En el hogar, enseñamos valentía cuando no les resolvemos la vida a nuestros
hijos, sino que los animamos a levantarse tras un fracaso. Si caes,
levántate. Si tropiezas, levántate. Ten el coraje siempre de aprender cada día.
Todo es una enseñanza para ser mejores. Un hogar cristiano es el refugio
donde el hijo recarga las fuerzas para salir al mundo a ser luz, aunque el
mundo prefiera la oscuridad.
CONCLUSIÓN
Queridos
padres, la escuela instruye la mente, pero la familia forma el alma. No podemos delegar la fe
ni los valores a las pantallas ni a terceros. El mayor legado que le dejarán
a sus hijos no son los bienes materiales, sino un carácter firme y una
conciencia limpia.
Los
invito a que hoy, hagamos un pacto familiar silencioso pero firme:
ü Que en nuestro hogar
se premie la verdad, aunque duela.
ü Que en nuestra mesa se
aplauda el esfuerzo y la valentía de hacer lo correcto.
Que
Dios bendiga a cada una de sus familias y nos dé la sabiduría para ser los
guías que nuestros hijos necesitan. ¡Muchas gracias!
SER SIEMPRE AGRADECIDOS:
POR
LA VALENTÍA EN EL HOGAR:
Te
damos gracias, Señor, por los padres de familia que asumen con valentía la
responsabilidad de educar a sus hijos en la fe y en los valores cristianos.
Gracias porque, a pesar de las dificultades del mundo actual, se mantienen como
faros de luz, guiando a sus hogares con fortaleza y amor.
POR
EL TESTIMONIO DE FIDELIDAD:
Te
damos gracias, Padre Celestial, por el don de la fidelidad en nuestras
familias. Te agradecemos por aquellos padres que, con su entrega diaria y su
constancia, enseñan a sus hijos el valor de la palabra dada, del compromiso
mutuo y del amor incondicional que refleja tu amor por nosotros.
POR
LA HONESTIDAD COMO ESTILO DE VIDA:
Te
damos gracias, Señor Jesús, por los padres que eligen vivir en la verdad y que
hacen de la honestidad el cimiento de sus hogares. Gracias por su esfuerzo diario
de ser coherentes entre lo que creen y lo que hacen, convirtiéndose así en el
mejor ejemplo y el primer catecismo para sus hijos.
POR
EL COMPROMISO CON EL FUTURO DE LOS HIJOS:
Te
damos gracias, Espíritu Santo, por el compromiso generoso de los padres que no
escatiman esfuerzos para estar presentes en la vida de sus hijos. Gracias por
su paciencia, su tiempo y su dedicación para formar hombres y mujeres de bien,
útiles a la sociedad y fieles a tu Iglesia.
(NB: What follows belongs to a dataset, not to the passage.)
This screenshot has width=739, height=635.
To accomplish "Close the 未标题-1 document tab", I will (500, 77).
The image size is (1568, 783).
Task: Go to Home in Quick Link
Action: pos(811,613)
POR LOS QUE YA PARTIERON AL REINO DEL PADRE:
Te damos gracias, Padre eterno, por nuestros
padres de familia que ya se nos adelantaron, al gozo del Reino que tu Hijo
Jesucristo nos prometió. De modo muy especial por mi querido padre Estanislao,
y por todos los padres que están presentes en el corazón de sus hij@s hoy. Gracias
por su presencia y por los dones que compartieron con nosotros, y seguiremos
sembrando la paz y el amor en nuestros hogares.
Siempre agradecidos a ti Padre Celestial, Autor
y Fuente de la vida. Bendice y acompaña a tod@s tus hij@s que te buscan de corazón,
y ven en el “tuve hambre…, y me dieron de comer” la persona de Jesucristo. Señor
y Dios nuestro. Así sea. Namasté.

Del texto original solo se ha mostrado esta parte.